May 27 (SeeNews) - Ruling centre-right Croatian Democratic Union (HDZ) won Sunday's European Parliament elections in the country as expected but it will have only four parliament seats, the same number as its biggest rival, the Social Democratic Party (SDP), data from the state electoral commission (DIP) showed on Monday.
The data is based on all votes counted, DIP said, adding that voter turnout was 29.85%, up from 25.24% in the previous European Parliament (EP) elections held in 2014.
HDZ won 22.72% of the votes, followed by SDP with 18.71%. Prior to the vote, most polling agencies predicted somewhat bigger gains for HDZ that would translate into five seats, along with somewhat smaller percentage for SDP that would give the party three seats.
Sunday's tight outcome, however, might put pressure on HDZ and its junior partners in the Croatian government coalition - national minority parties and the Bridge of Independent Lists (Most). The latter failed to grab the predicted one MEP seat on Sunday.
On the other hand, SDP's better-than-expected performance strengthens its position at home, considering this was the first time since 2011 it has run in elections independently, outside coalitions.
In the new European Parliament, Croatia will hold 11 seats, which will climb to 12 once the UK leaves the European Union. The country controls 11 seats in the outgoing parliament.
In the previous European elections in 2014, HDZ and SDP both competed as part of larger coalitions. Back then, the coalition around HDZ won six European Parliament seats (including four for HDZ), while the SDP-led alliance won four seats (two of them going to SDP) and one seat went to green centre-left Sustainable Development of Croatia (ORaH).

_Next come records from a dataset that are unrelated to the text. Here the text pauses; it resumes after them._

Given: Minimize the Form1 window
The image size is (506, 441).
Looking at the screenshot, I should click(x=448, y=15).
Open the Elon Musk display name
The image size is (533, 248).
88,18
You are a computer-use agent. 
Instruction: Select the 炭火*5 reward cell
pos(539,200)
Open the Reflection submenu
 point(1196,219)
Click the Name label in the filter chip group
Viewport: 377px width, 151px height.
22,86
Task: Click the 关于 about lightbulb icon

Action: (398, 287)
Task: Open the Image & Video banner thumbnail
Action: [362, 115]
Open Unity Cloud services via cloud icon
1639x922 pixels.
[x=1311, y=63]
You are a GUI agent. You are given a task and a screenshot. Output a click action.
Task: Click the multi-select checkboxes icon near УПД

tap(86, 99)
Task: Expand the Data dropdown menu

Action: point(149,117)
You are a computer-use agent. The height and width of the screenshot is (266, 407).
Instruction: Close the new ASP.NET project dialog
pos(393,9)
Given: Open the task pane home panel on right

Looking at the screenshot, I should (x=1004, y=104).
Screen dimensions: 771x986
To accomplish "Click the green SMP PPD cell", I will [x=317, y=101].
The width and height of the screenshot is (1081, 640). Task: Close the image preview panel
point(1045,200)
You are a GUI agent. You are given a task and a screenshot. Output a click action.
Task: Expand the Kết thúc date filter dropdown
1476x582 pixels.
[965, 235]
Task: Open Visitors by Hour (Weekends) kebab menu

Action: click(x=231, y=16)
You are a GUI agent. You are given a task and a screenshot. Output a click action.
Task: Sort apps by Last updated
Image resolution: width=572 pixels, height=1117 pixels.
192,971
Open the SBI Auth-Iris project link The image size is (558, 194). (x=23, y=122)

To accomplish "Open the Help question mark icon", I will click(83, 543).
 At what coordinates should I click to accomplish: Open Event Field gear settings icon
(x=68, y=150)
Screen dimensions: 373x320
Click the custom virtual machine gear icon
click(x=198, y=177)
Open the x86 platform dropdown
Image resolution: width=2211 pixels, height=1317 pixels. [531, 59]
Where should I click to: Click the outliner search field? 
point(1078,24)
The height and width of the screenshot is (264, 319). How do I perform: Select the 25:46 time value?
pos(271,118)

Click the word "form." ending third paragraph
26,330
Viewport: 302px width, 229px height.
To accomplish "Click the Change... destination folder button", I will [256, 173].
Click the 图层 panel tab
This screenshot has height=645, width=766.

In Sunday's vote, third came right-wing Croatian Sovereignists (HRAST) with 8.52% and one seat. Fourth is the independent alliance around former judge Mislav Kolakusic, which has beaten expectations and is considered an election surprise with its 7.89% and one seat. Follow populist Zivi Zid with 5.66% and the newly-formed centre-left Amsterdam Coalition (AMS) with 5.19% - both securing one seat each. Those four parties will send their representative in the EP for the first time.
No other party, coalition nor independent candidate passed the 5%-threshold Croatia has set for the European elections.
This was the second time Croatians went to cast their vote in European elections after the country joined the EU in July 2013 under the governance of an SDP-led coalition.
Some 3.8 million Croatian voters were eligible to vote and choose among 396 candidates in Sunday's elections.
Croatia's European Commissioner in the outgoing Juncker-led Commission is SDP's Neven Mimica who is in charge of consumer protection.